Nella seconda sala, si intrecciano i temi della presenza e della condivisione che queste persone hanno intessuto col popolo algerino di fede musulmana e che si sono sviluppati in diversi modi: il dialogo della vita, quello delle opere (chi ha creato una scuola, un dispensario medico, una biblioteca, un doposcuola…), quello teologico e quello strettamente religioso. Quest’ultimo ha raggiunto il vertice con la creazione ad opera del priore di Tibhirine Christian de Chergé, di Ribat al-Salam, un cenacolo di confronto con alcuni musulmani, il cui nome significa “vincolo di pace”. E poi la grande scelta di restare, il racconto di come è maturata. «Restare o partire?» di fronte alla minaccia esplicita dei terroristi chiese anche per iscritto Henri Teissier l’allora Vescovo di Algeri, rivolgendosi a tutte le comunità e a tutti i religiosi. Alcuni partirono, altri decisero di rimanere. Dice in un’intervista il domenicano Jean-Jacques Perénnès, biografo di monsignor Claverie: «Sono stati beatificati non perché sono morti, ma perché hanno scelto di restare. Come padre Massimiliano Kolbe».
Il cuore dell’esposizione sono gli oggetti della memoria dei martiri, generosamente prestati dal monastero di Aiguebelle, che conserva le reliquie dei monaci di Tibhirine, da alcuni parenti delle vittime e dall’Arcivescovado di Algeri. Fra di essi il tipico rosario dei Padri Bianchi-Missionari d’Africa posseduto da Jean Chevillard, la veste domenicana di Claverie e il vestito da monaco di de Chergé. Il tema della terza sala risponde alla domanda laica sull’eredità che lasciano i 19 e sul valore oggi della testimonianza. Curiosamente tutto il “treno dei video” che ricostruiscono con documenti e interviste l’intera vicenda si conclude con le parole pronunciate dalla mamma di Mohamed alla cerimonia di beatificazione del 2018. È una donna musulmana a dire la parola conclusiva.

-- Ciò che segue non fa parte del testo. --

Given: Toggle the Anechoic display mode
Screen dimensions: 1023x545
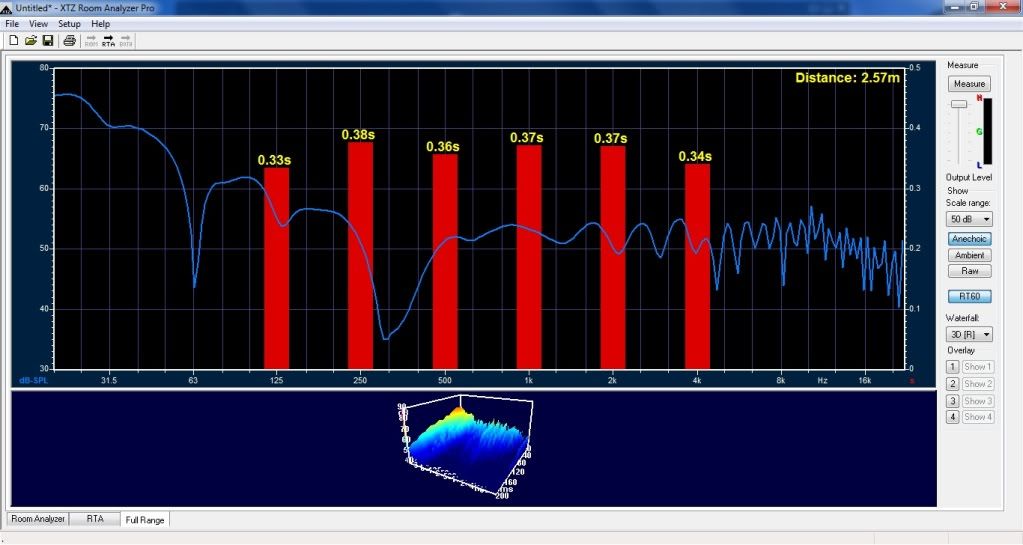Looking at the screenshot, I should pos(969,239).
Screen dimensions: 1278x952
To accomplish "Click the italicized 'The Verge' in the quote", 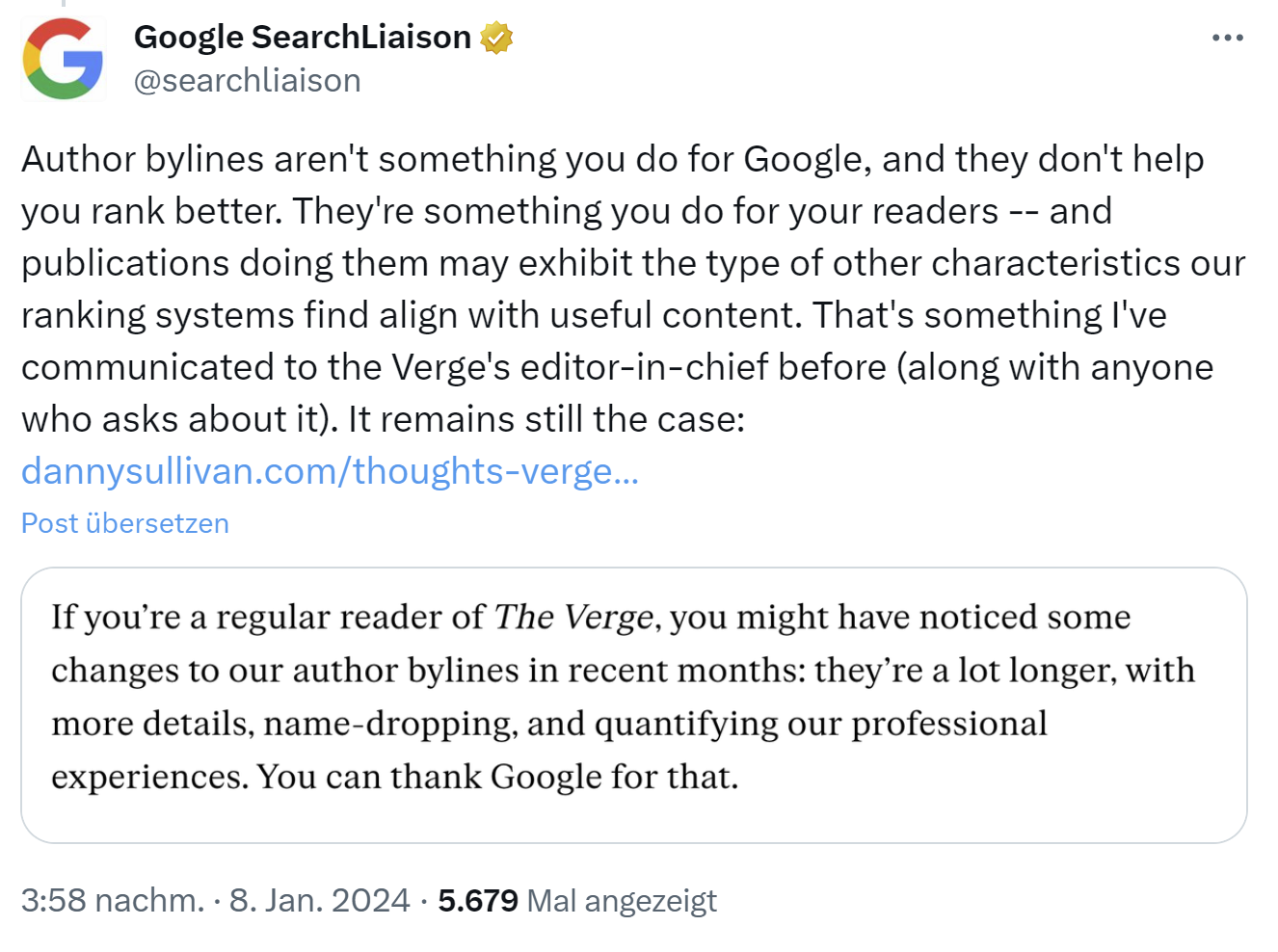I will click(572, 616).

I martiri d’Algeria sono molto attuali perché dalla riflessione dei monaci di Tibhirine e del loro priore Christian de Chergé nasce anche l’espressione di pace disarmata e disarmante. Sono state tantissime le personalità che, fra gli oltre 15mila visitatori, hanno apprezzato la mostra nei giorni riminesi. Fra di loro è indispensabile ricordare il patriarca Bartolomeo di Costantinopoli e i leader delle più importanti associazioni e movimenti cattolici, come Margaret Karram, dei Focolari, e Giuseppe Notarstefano, presidente dell’Azione Cattolica. La pace disarmata e disarmante implica infatti la comunione, l’unità dei cristiani. Tanto che Christian de Chergé scrive in quella prima intuizione della Quaresima del 1996 pensando al terrorista che li ha minacciati la notte del Natale precedente: «Ho il diritto di domandare “disarmalo”, se non comincio a domandare “disarmami” e “disarmaci”, come comunità? È la mia preghiera quotidiana». (Christian de Chergé, ritiro di quaresima, 8 marzo 1996). Trenta anni dopo il loro martirio, i 19 indicano una strada per parlare all’uomo d’oggi.